The analyst clarifies some questions with the buyer (“how do you define ‘value?’ what time horizon?”) and gets back to her desk. As she’s writing out some SQL to pull groups of customers who bought different categories of clothes and their total spend over the past few years, she thinks, “should I be saving this code so that I can re-use it if this question comes up again?”
The answer to that is always “yes,” and I’ve found you can do okay saving code in SQL files with descriptive names if you have a reasonably organized file system.
But if the analyst has been on the job for a few months, she’s probably tired of digging into code like this to change hard-coded values when re-running an analysis. She wants to templatize the analysis! Ideally, by adding variables for things like date ranges, and categories of clothing to include, and maybe the metrics that are output.
This sort of templatization takes work because it usually requires doing things outside of vanilla SQL. It’s a tension between doing the easier thing right now and needing to re-do it by hand later, and doing something 50%-100% harder right now and having an easy-to-run analysis template later.
The questions to consider when evaluating this tradeoff are:
How likely am I or someone on my team to need to run a similar analysis again?
Which variables are likely to change if I need to run the analysis again in the future?
How long will it take for me to templatize this vs. just running it with hardcoded values?
Are there tools I can use to templatize it that will be self-contained and relatively easy for someone else to pick up?
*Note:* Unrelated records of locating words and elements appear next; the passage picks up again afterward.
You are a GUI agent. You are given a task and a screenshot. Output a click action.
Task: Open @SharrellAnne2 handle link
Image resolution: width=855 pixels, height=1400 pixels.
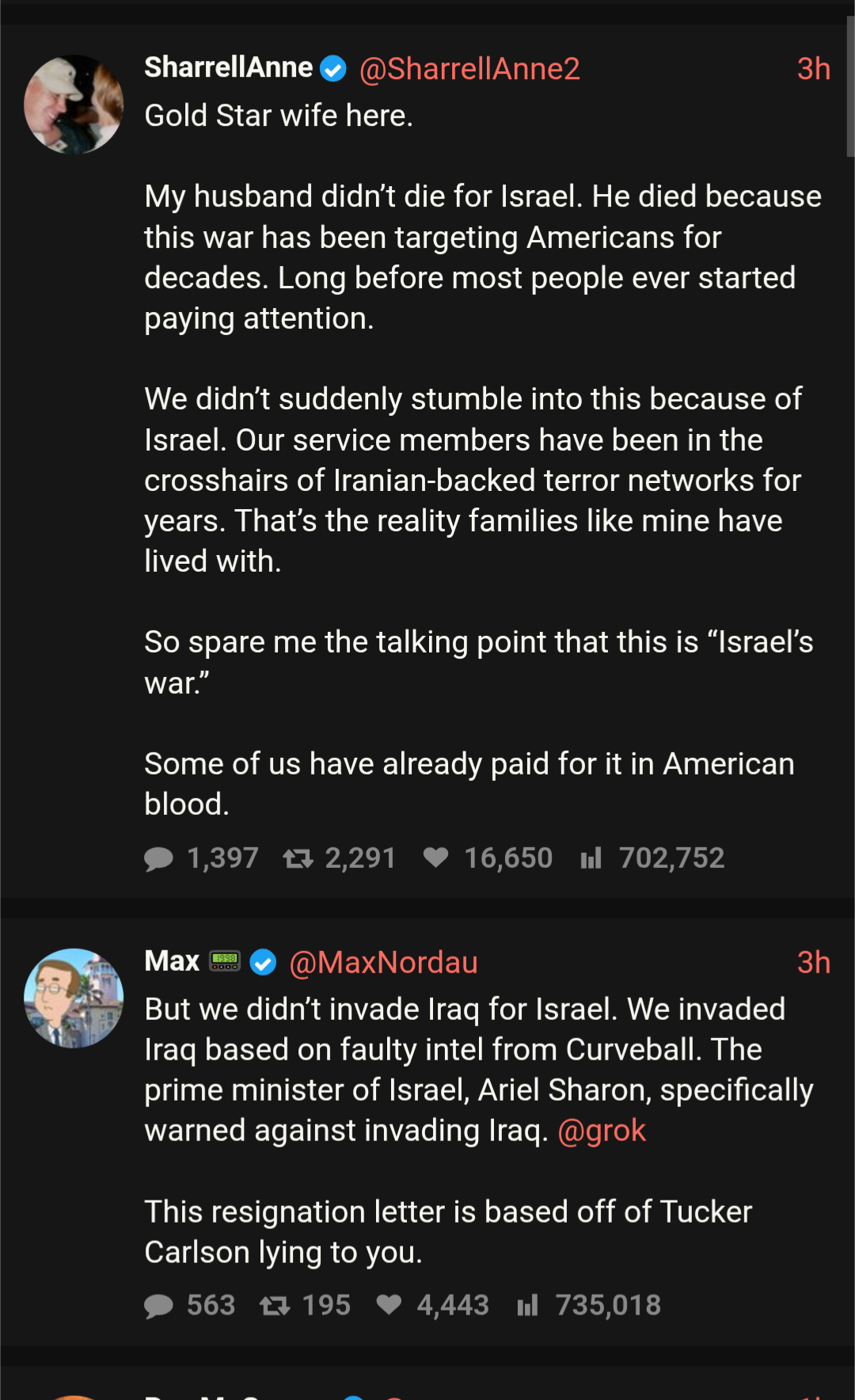[469, 69]
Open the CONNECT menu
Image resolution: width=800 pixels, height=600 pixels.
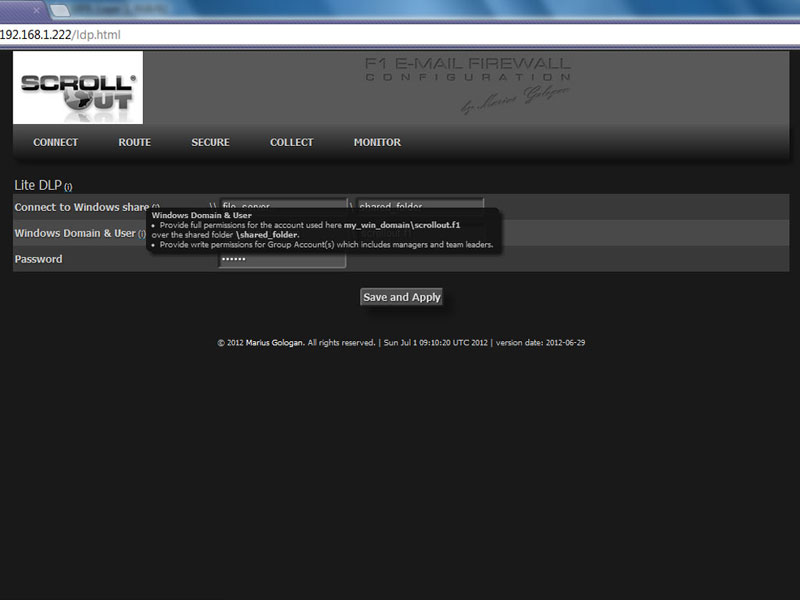click(x=55, y=142)
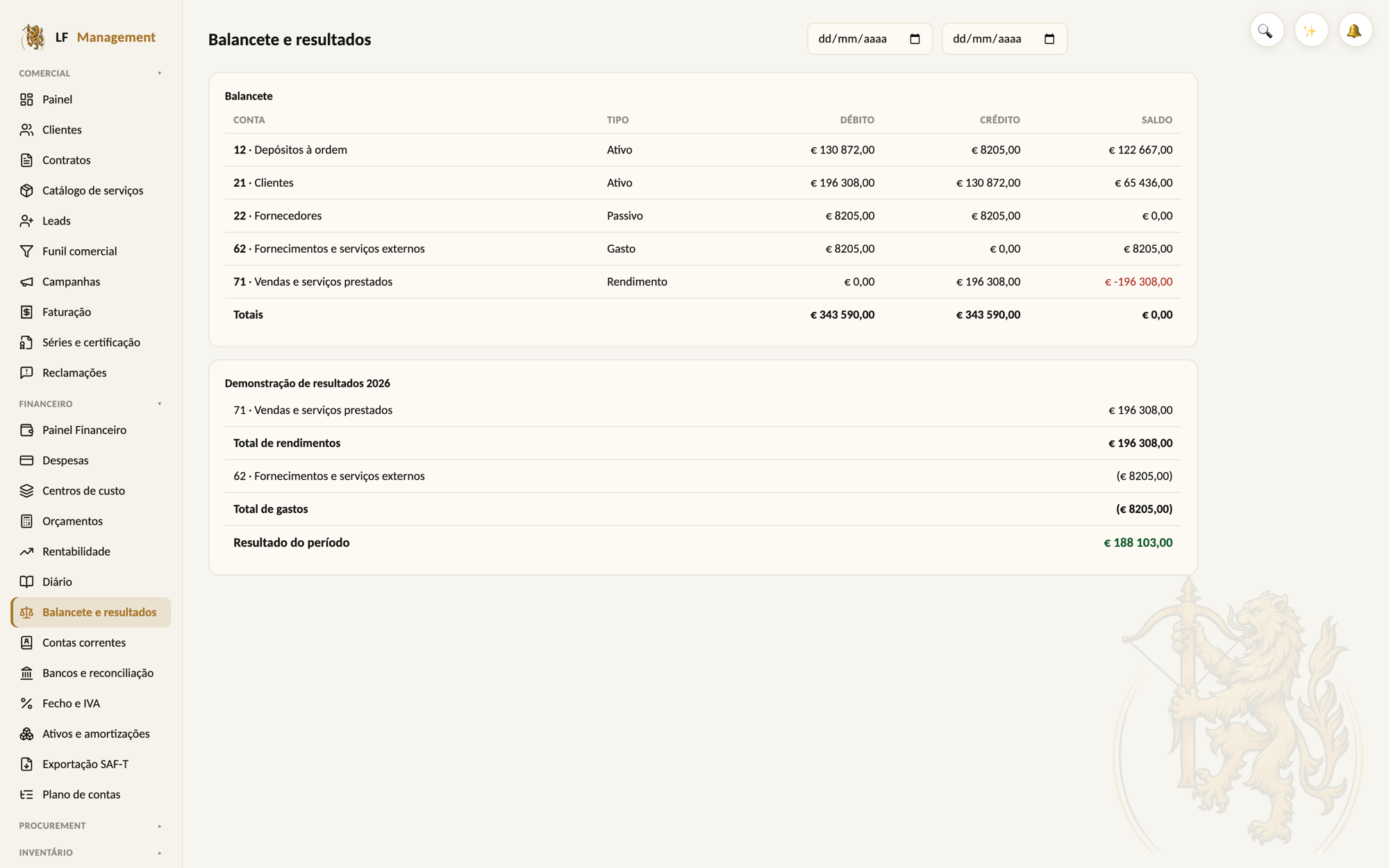Open calendar picker on second date field

tap(1049, 39)
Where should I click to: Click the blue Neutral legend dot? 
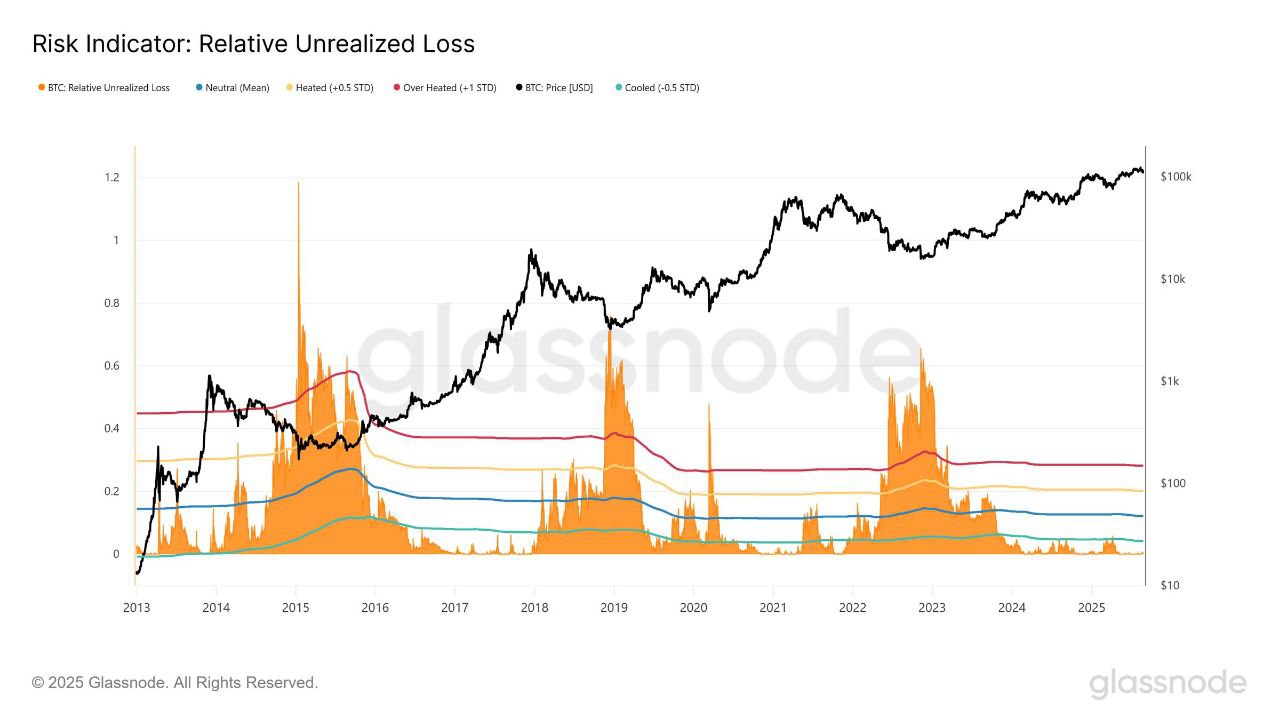(199, 88)
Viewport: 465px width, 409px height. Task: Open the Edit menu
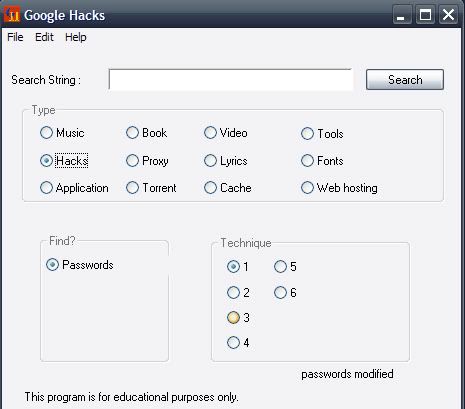44,37
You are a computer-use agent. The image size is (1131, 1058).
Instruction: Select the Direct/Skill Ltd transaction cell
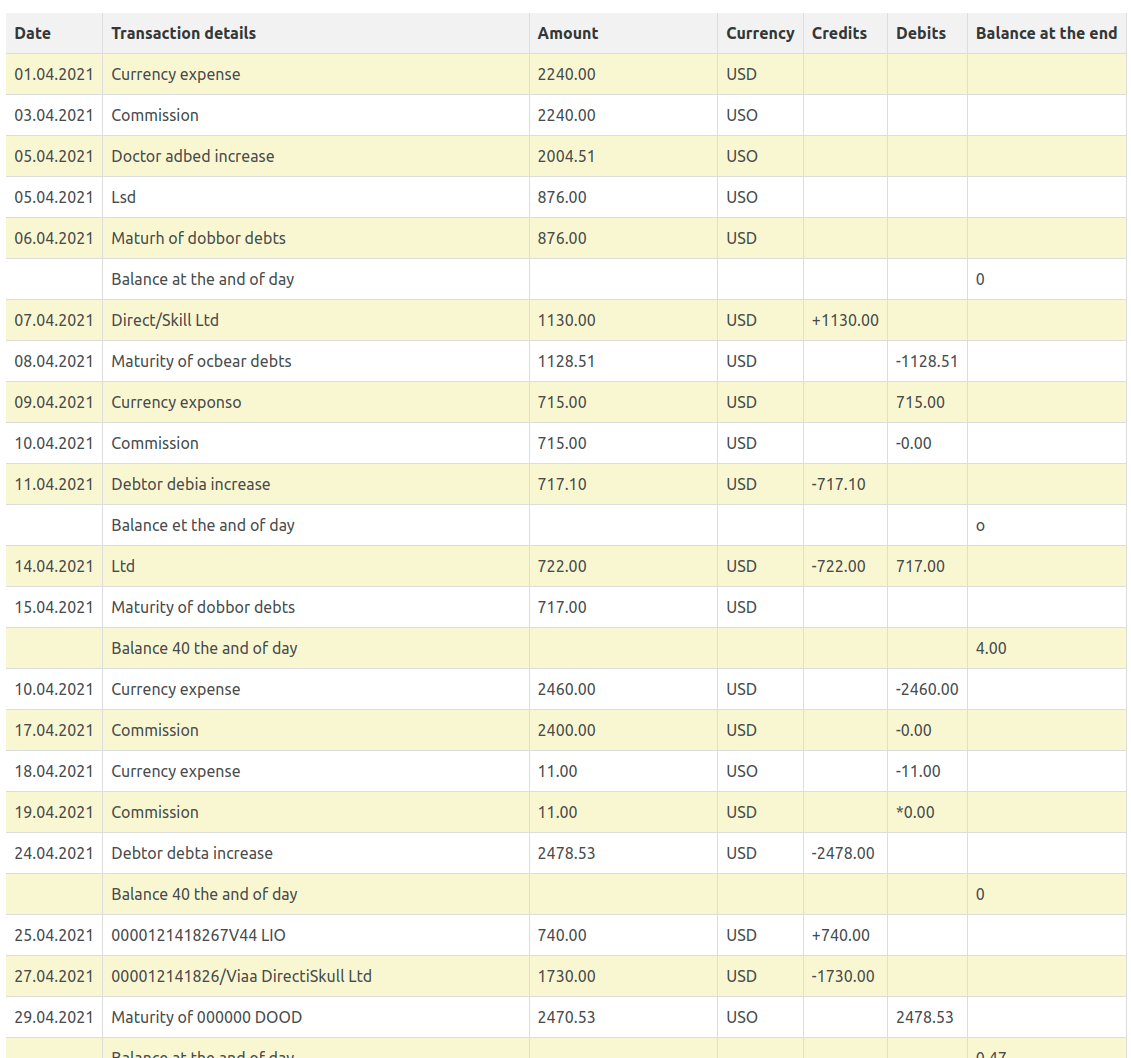165,320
When I think about the ad-hoc questions I’ve been asked as an analyst, there are a few that were truly one-time only things but the majority have fit into themes that could have been templatized and re-used. So if you are unsure, you should assume that you will see this question again.
For most businesses & organizations, there are patterns to the questions that come up and if an analyst can understand the business enough to recognize these patterns and templatize the analyses needed to answer them, that is a very valuable thing.
The technology needed to templatize things can be harder. Many dashboarding tools have tools where the user can specify things like the date range and the metrics being output. These are useful but are often limited by the complexity of operation you can have powering the dashboard.
I have seen Python scripts which write SQL scripts based on command line inputs; these work but are very hard for other analysts to pick up. I have seen Excel sheets hooked up with VBA to SQL scripts where data inputs entered into the Excel sheet are variables in the SQL query. This is messy but it worked.
I personally like to run SQL from within a Jupyter notebook and use Python to format which variables to change for templated scripts, but this comes with its own issues, as a lot of analysts or business users will have access to a SQL client but won’t have Python installed.
There are lot of different approaches to this. It is one of the skills that make people effective analysts, and if you are explicit in thinking about it you’ll improve faster.